[INPUT DATA]

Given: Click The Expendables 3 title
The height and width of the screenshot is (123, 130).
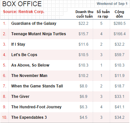Looking at the screenshot, I should [29, 117].
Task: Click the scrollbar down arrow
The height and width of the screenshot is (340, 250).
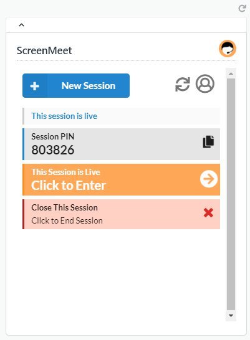Action: click(x=231, y=316)
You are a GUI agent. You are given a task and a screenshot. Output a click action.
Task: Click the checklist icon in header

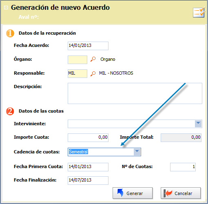pyautogui.click(x=199, y=12)
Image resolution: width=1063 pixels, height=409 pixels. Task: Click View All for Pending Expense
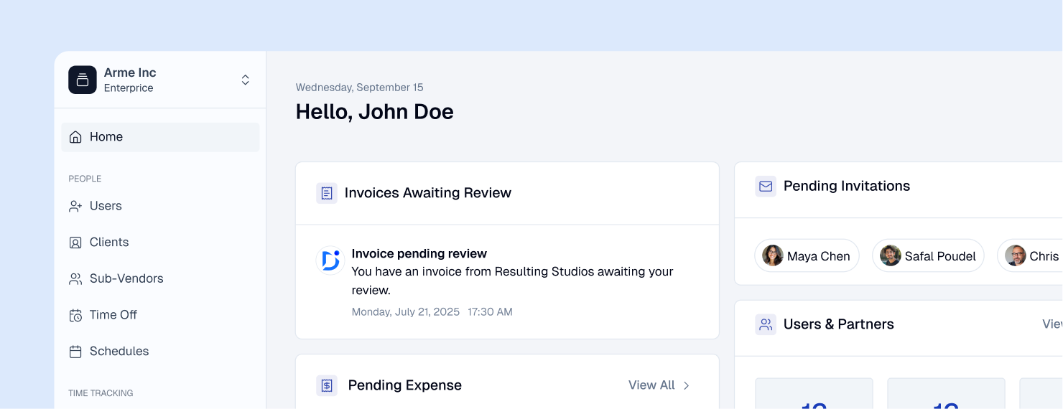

[/INPUT DATA]

- TO DO -
No pictures go in the copy. Retype exactly the lines from the one with "You are a GUI" through the last line of the entries above, both included, and nothing more.

- ANSWER SECTION -
You are a GUI agent. You are given a task and a screenshot. Output a click action.
Task: Click the checklist icon in header

pyautogui.click(x=199, y=12)
Image resolution: width=1063 pixels, height=409 pixels. Task: Click View All for Pending Expense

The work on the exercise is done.